Licensing for one. I doubt he wants to have hundreds of Office licenses (one for each end user that connects to the site). SQL has licenses that allows multiple connects at the same time without specific connection licenses.
Not to mention scalability and reliability issues. SQL Server ios designed to be used and administrated in a 24/7 environment. Access has not.
SQL can scale to squillions of simultaneous connections, Access cannot.
SQL can backup while operating, Access cannot.
SQL is designed as a highly robust data repository, Access is not designed with the same requirements in mind.
Access doesn't deal with multiple users very well (at all?). This means if you have more than one person trying to access or especially update your site it's very likely to die or at best be very slow.
There's much better tooling around SQL Server (linq to sql or entity framework or any number of ORMs).
SQL express is a much better choice than access for a web site backend and it's free.

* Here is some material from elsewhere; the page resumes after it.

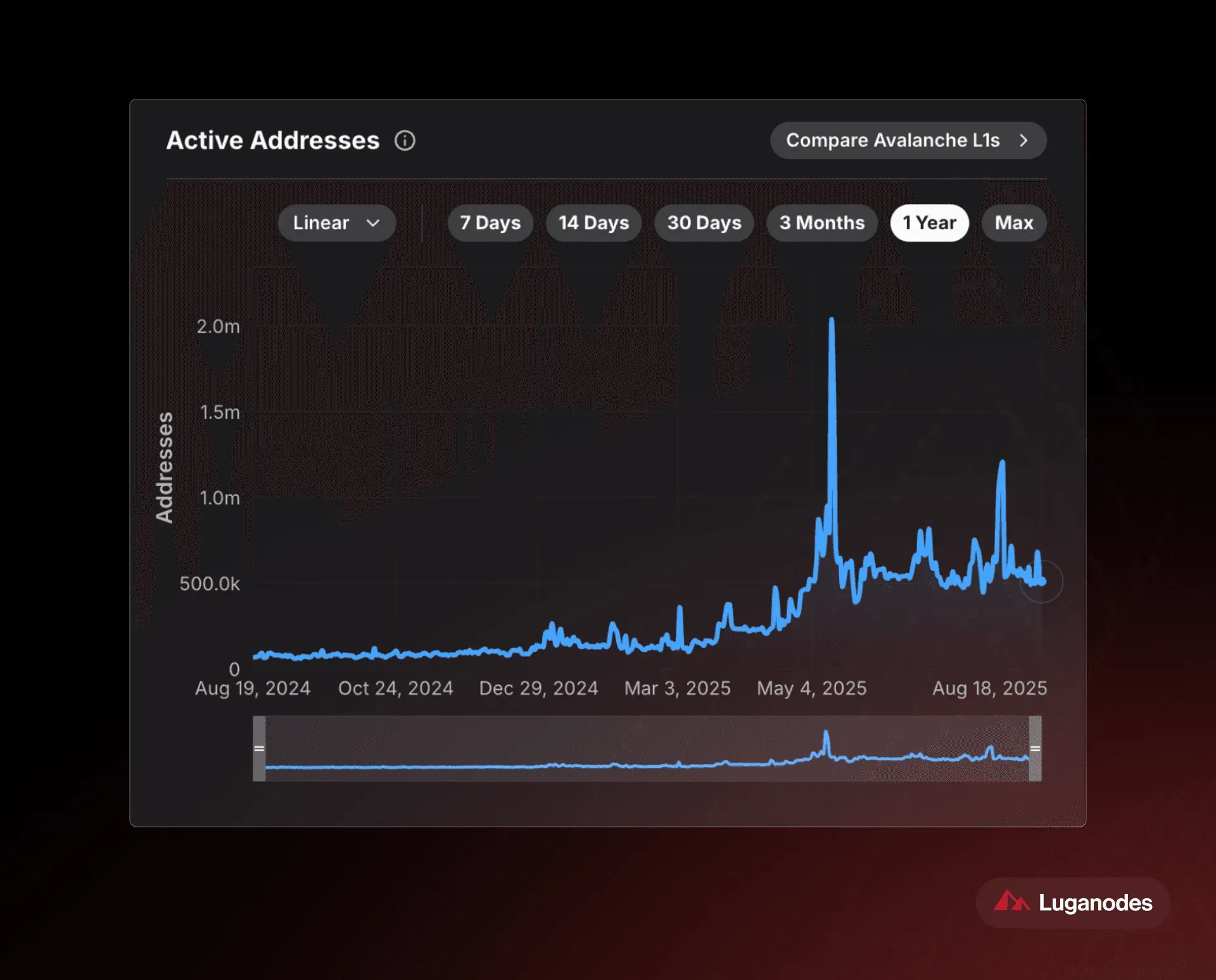Switch to the 3 Months range
1216x980 pixels.
point(821,223)
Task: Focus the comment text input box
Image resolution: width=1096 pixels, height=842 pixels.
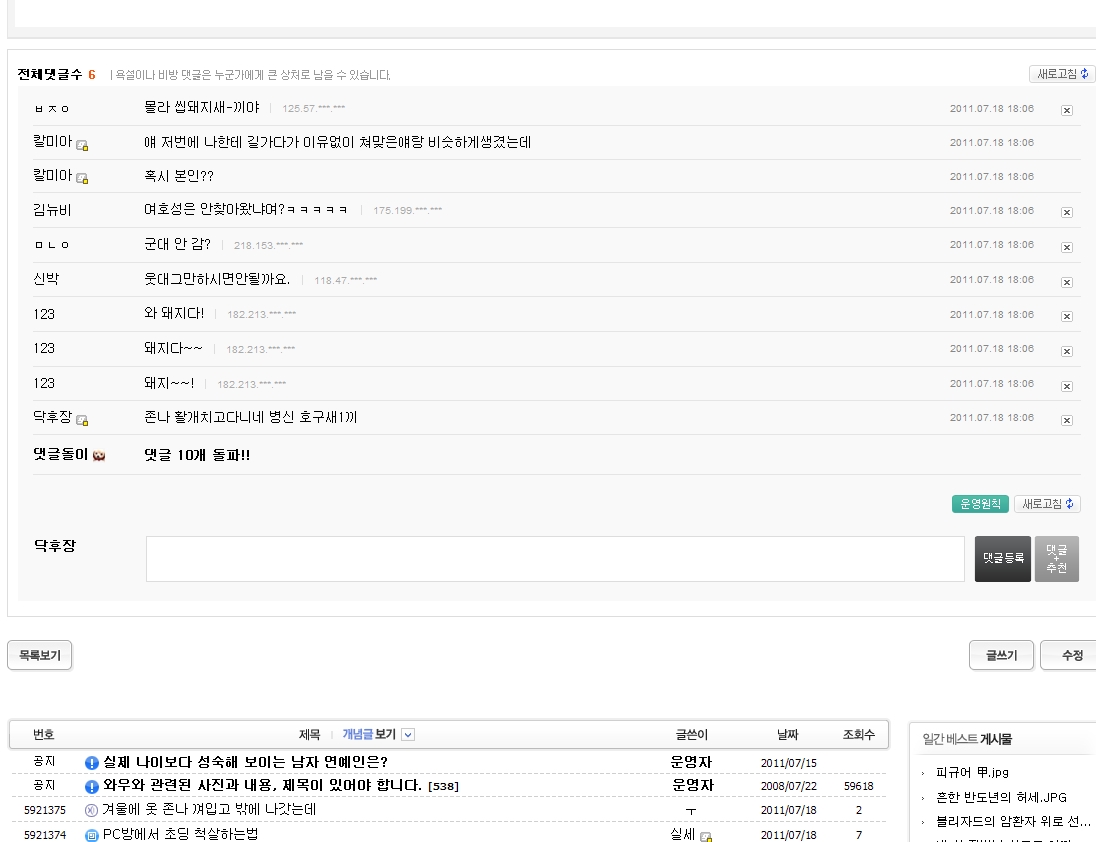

Consider the option that maybe he is right. If it is working fine with Access just leave it like this. If there are scalability problems in the future ( the site is used from more than 1 user simultaneously), than it his problem, not yours.
Also consider sqlite, may be better than access
Just grab a testsuite (or just throw one together):
compare the time taken for create a db with 1000,000 enteries.

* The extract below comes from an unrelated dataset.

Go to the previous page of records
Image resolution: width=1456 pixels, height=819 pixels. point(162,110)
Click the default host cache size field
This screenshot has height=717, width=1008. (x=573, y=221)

search an entry in the db.
Vaccum the db
Delete the db
Do couple of operations that you think will be done more on the db couple of times.
and do it infront of him to compare (write a script).My guess is that either your IT manager is joking, or the site that you are working on are non critical and he doesn't want to allocate resources(including you).
MS Access is for 1 desk 1 user ! I was spending a year in a previous project to detach an application (growing to enterprise size in terms of users) from Access because its strange locking behavior and awful performance. SQL Server Express Edition is a good starting point, as echoed from previous posts.